**Exercise instructions**
Can you put the lines of the items below into a JSON list of strings, one string per line and no blank lines, starting at the line that contains "Select the Cat CU_V1-0014.new.01 thumbnail" and ending after the line that contains "(x=800, y=398)"?
START Rows
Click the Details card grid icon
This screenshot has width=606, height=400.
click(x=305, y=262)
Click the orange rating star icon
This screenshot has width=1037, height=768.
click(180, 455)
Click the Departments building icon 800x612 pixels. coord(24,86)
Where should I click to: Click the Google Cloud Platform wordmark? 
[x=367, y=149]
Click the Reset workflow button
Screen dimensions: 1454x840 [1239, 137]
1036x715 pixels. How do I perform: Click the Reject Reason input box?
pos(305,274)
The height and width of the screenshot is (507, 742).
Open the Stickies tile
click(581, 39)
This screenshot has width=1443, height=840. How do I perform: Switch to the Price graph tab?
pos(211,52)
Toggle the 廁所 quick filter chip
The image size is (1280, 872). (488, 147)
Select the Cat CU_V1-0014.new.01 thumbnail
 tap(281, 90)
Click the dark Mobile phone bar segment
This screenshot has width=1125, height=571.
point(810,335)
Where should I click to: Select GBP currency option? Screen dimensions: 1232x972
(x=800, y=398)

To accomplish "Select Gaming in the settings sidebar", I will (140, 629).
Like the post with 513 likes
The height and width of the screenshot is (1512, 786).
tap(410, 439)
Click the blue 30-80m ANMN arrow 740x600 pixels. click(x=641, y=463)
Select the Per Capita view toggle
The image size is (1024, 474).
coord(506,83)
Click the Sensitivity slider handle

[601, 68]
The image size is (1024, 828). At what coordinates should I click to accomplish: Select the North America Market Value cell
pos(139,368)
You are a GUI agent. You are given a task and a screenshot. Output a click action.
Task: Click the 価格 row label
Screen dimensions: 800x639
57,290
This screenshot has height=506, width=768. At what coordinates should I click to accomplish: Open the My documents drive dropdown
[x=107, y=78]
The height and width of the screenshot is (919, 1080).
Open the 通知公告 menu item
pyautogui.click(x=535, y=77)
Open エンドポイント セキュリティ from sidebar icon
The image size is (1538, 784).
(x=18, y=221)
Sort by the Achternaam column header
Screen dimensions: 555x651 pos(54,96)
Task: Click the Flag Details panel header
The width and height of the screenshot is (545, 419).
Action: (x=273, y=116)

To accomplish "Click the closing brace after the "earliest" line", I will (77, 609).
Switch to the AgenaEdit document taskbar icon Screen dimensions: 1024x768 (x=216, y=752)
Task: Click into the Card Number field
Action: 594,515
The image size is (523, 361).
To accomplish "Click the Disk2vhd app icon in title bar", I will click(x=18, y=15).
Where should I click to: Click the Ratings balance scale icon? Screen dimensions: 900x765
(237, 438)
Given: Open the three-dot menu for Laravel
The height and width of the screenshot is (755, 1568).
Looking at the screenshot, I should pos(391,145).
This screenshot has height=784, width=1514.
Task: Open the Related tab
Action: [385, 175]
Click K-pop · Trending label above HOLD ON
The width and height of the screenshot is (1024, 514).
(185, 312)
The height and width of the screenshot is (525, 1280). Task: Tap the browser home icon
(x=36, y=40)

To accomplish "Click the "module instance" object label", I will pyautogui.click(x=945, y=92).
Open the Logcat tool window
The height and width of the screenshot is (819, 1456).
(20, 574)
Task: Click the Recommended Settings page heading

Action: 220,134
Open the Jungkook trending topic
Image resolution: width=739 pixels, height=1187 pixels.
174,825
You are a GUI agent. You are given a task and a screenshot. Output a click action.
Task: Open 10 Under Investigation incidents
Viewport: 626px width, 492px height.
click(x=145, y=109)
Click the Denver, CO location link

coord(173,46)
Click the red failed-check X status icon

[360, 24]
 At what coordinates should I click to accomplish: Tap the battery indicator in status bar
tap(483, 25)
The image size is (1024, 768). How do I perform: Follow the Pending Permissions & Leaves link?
END Rows
**The answer**
[
  "Select the Cat CU_V1-0014.new.01 thumbnail",
  " tap(281, 90)",
  "Click the dark Mobile phone bar segment",
  "This screenshot has width=1125, height=571.",
  "point(810,335)",
  "Where should I click to: Select GBP currency option? Screen dimensions: 1232x972",
  "(x=800, y=398)"
]